BACKGROUND/ PURPOSE: We sought to evaluate the morphological characteristics of nonobstructive coronary lesions in patients with ischemic symptoms and/or signs. MATERIALS/ METHODS: We used optical coherence tomography (OCT) to assess the presumed culprit lesion in 142 patients with suspected coronary artery disease in whom coronary angiography showed no lesion with a diameter stenosis ≥50%. Patients with a clinical diagnosis of acute coronary syndrome (ACS, n = 31, including 2 ST-elevation myocardial infarction, 9 non-ST-elevation myocardial infarction, and 20 unstable angina pectoris) were compared to those with stable coronary artery disease (CAD) (n = 111) including 79 patients with stable angina and 32 patients with silent ischemia (positive non-invasive stress test only).
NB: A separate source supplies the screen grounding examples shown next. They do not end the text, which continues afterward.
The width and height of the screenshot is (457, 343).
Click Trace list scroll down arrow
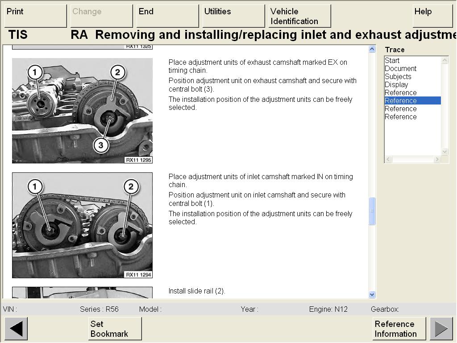[x=445, y=151]
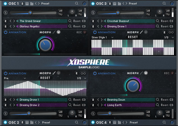Open the preset folder icon in OSC 3

[120, 4]
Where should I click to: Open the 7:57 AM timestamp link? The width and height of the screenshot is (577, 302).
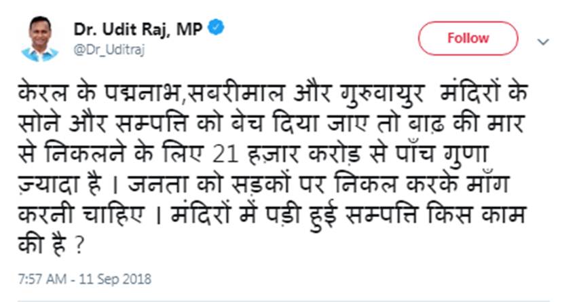pyautogui.click(x=42, y=279)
RESULTS: The overall prevalence of thrombus, plaque rupture, intimal laceration, or calcified nodule in the combined groups was 23.2% (33/142) including 15 thrombus, 12 plaque rupture, 9 calcified nodule, and 8 intimal laceration (not mutually exclusive) without differences between ACS and stable CAD patients. Also the prevalence of thin-cap fibroatheroma was not significantly different between ACS and stable patients (12.9% vs 6.3%, p = 0.22). Minimum lumen area (3.1 mm2 [2.3, 4.1] versus 3.2 mm2 [2.4, 4.7], p = 0.7) and area stenosis (49.9% [37.1, 56.4] versus 48.1% [37.8, 55.8], p = 0.9) were similar between ACS and stable CAD patients. CONCLUSION: In patients presenting with ischemic symptoms and/or signs, but angiographically nonobstructive culprit lesions, approximately 25% had abnormal findings by OCT-whether patients presented with acute/unstable or stable CAD.